Task item: Produce an exact copy of the listing.

━━ Records supplied ━━

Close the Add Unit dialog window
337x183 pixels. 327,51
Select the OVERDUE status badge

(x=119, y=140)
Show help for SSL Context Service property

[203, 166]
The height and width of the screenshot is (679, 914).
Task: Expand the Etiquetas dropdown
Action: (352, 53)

━━━

Exercise solution:
Close the Add Unit dialog window
337x183 pixels. 327,51
Select the OVERDUE status badge

(x=119, y=140)
Show help for SSL Context Service property

[203, 166]
The height and width of the screenshot is (679, 914).
Task: Expand the Etiquetas dropdown
Action: (352, 53)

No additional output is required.